Premièrement, les droits de douane de rétorsion ne modifieront pas significativement le commerce canadien des amandes. Les États-Unis représentant une part importante du marché canadien, il est peu probable que les importateurs canadiens cessent de s'approvisionner en amandes américaines. Selon la carte commerciale de l'ITC, en 2024, le Canada a importé pour 138,04 millions de dollars d'amandes en coque et décortiquées, dont 135,7 millions provenaient des États-Unis, soit une part de marché de 98,3 %. Cela dit, l'Espagne, qui représente 1 % du marché canadien des amandes, pourrait connaître une légère augmentation, mais les États-Unis demeureront la principale source d'approvisionnement du Canada en raison de leur proximité géographique et de la haute qualité de leurs amandes. La situation est similaire au Mexique, où la totalité de ses importations d'amandes décortiquées et égrenées, d'une valeur de 23,24 millions de dollars en 2024, provient des États-Unis, ce qui souligne l'absence de concurrents majeurs pour les États-Unis sur ces deux marchés.
La Chine va-t-elle cesser d'acheter des amandes américaines ?

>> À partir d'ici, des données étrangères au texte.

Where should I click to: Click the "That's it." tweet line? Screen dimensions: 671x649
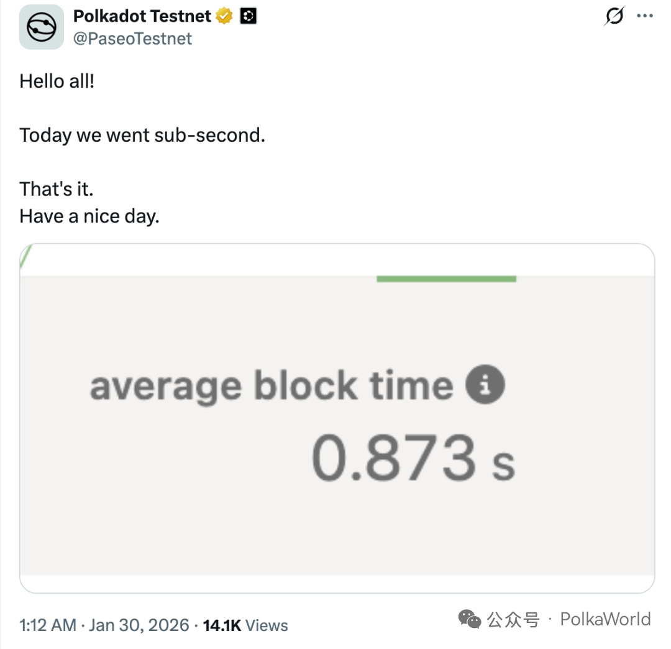point(57,188)
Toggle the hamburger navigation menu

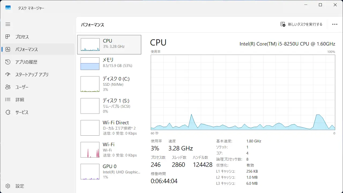pyautogui.click(x=8, y=24)
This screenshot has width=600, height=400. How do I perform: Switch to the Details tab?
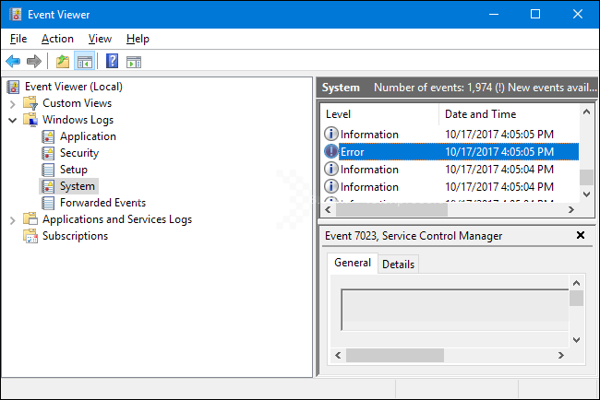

Cependant, la situation en Chine est différente. Si la Chine impose des droits de douane punitifs sur les importations américaines, les fournisseurs américains d'amandes risquent de perdre des parts de marché, la Chine délaissant progressivement les amandes américaines au profit des amandes australiennes. Selon la carte des échanges commerciaux de l'ITC, en 2024, la Chine a importé pour 120,03 millions de dollars d'amandes américaines (décortiquées et non décortiquées), soit une forte baisse de 51,2 % par rapport à l'année précédente. Parallèlement, la même année, la Chine a importé pour 386,94 millions de dollars d'amandes australiennes (décortiquées et non décortiquées), soit une forte hausse de 124,2 % par rapport à l'année précédente. Par conséquent, des droits de douane punitifs sur les importations américaines pourraient inciter les importateurs chinois à privilégier les amandes australiennes, réduisant ainsi davantage la part de marché des États-Unis en Chine.


Dans le même temps, la part des États-Unis Noix décortiquées Les exportations chinoises de noix de Grenoble ont chuté brutalement, passant de 4,6 millions de dollars en 2020 à 300 000 dollars en 2023. Le Chili a ainsi profité de l'occasion pour s'emparer de 95 % du marché. En 2024, le Kirghizistan a exporté pour 2,44 millions de dollars de noix décortiquées, dépassant les 1,17 million de dollars des États-Unis et atteignant un niveau comparable aux 3,24 millions de dollars du Chili. C'est la première fois que le Kirghizistan pénètre le marché chinois, et l'on ignore si cette dynamique se maintiendra en 2025. Même les pistaches décortiquées, produit traditionnellement dominé par les États-Unis, subissent une forte concurrence de la part de l'Iran : en 2024, les importations chinoises de pistaches iraniennes ont bondi de 150 % par rapport à l'année précédente. Avec l'entrée en vigueur, le 10 avril, d'un droit de douane chinois de 34 % sur les produits américains, cette tendance à la « désaméricanisation » pourrait s'accélérer.
Il convient de noter que le changement stratégique du marché chinois a un impact limité sur les exportations américaines globales. Prenons l'exemple des noix : la Chine ne représente que 0,3 % des exportations mondiales des États-Unis. Même en cas de retrait total, les États-Unis peuvent absorber la production via le Canada (62 millions de dollars) et le Mexique (75,6 millions de dollars). Les producteurs de pistaches commencent à s'implanter en Europe : les importations allemandes de pistaches décortiquées ont bondi de 58,9 % en deux ans, la demande italienne de produits décortiqués a explosé de 61,77 % et le marché espagnol est également en croissance constante. Ces nouveaux pôles de croissance constituent un refuge sûr pour les négociants américains de fruits à coque.